Separate budgets, but it really all depends on the type of "Trade
Shows" the IETF is contemplating. I will note it does spike my
interest to consider going to a IETF event from a technical sales
standpoint, illustrating products built on IETF standardized protocol
efforts, developing technology transfer agreements, joint ventures,
etc. But if targeting a consumer market, thats a different set of
departmental cost issues (Sales, engineers, technicians, etc).
My only warning with this is that it make become too successful! It
may actually attracts more vendors, especially among those whose main
interest is as implementators and don't care much for the getting
involved with the protocol development politics. As it gets bigger,
the IETF will need to be ready with larger locations and offering
pre-ordering space selections for the next events. This is very
important part of the strategic booth location planning. Finally, a
certain level of commitment will need to be shown because if the IETF
does eventually decide it no longer wants (or can't) to get into this
area, then refunds will be needed and whole slew of legal messy
contract lawyers are needed. Also, once its reaches of level where
its big part of the IETF, it might begin to see the unions knocking on
the door which adds even more cost.
--
HLS
John C Klensin wrote:
--On Friday, March 16, 2012 21:28 -0700 Joel jaeggli
<joelja@xxxxxxxxx> wrote:
On 3/16/12 20:04 , John C Klensin wrote:
Note too that, if the company sends only five technical people
and concludes that it doesn't suffer harm from that small a
number, the odds of getting back up to 10 if the experiment is
terminated and those five sales/market types disappear is just
about zero, at least until the economy improves considerable.
Scale and juggle the figures as you like, this is not a
zero-risk experiment.
You know nothing about marketing budgets.
Sorry, Joel. I have both had to administer those budgets and
policies, been the victim of them, as well as seen it go on in
companies with whom I've done consulting work on organizational
and strategic matters. Companies differ -- I tried to say that
-- but in many companies that are really oriented toward the
bottom line, marketing controls virtually all travel budgets.

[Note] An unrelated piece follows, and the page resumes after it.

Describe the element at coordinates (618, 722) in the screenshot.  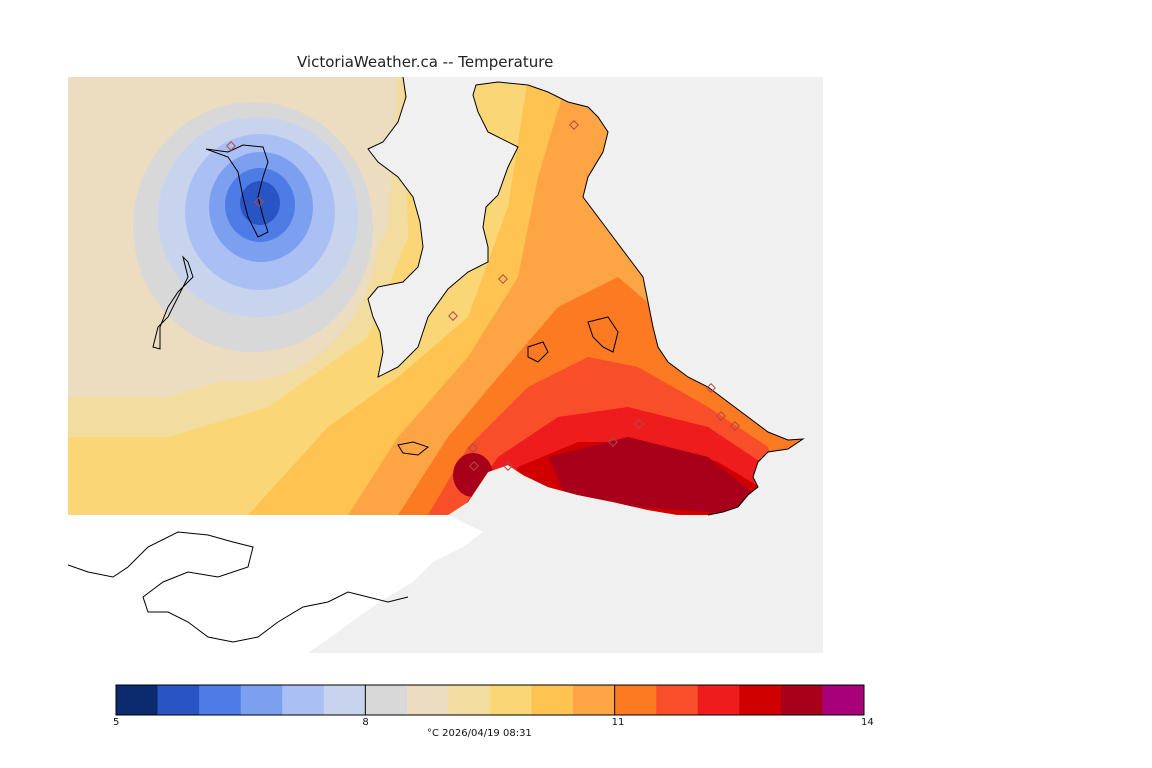
I see `legend-tick-label: 11` at that location.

In a few, sales and/or controls and perceptions of their needs
control almost all budget categories: Engineering is rarely a
profit center, the money has to come from somewhere, and the
organizational question is how much control the money source and
its needs affect how it is spent.
I didn't mean to suggest that the effects would be felt
immediately -- there are usually budget cycles. But, over the
medium term, even more relaxed organizations in tight budget
situations do tend to eventually notice "total number of people
attending from company", and push back. If the attendees
include both people from cost centers and people from profit
centers, the latter tend to win the battle for slots, or at
least to win less.
But I suppose I should defer to your superior experience in
senior management and corporate finance roles.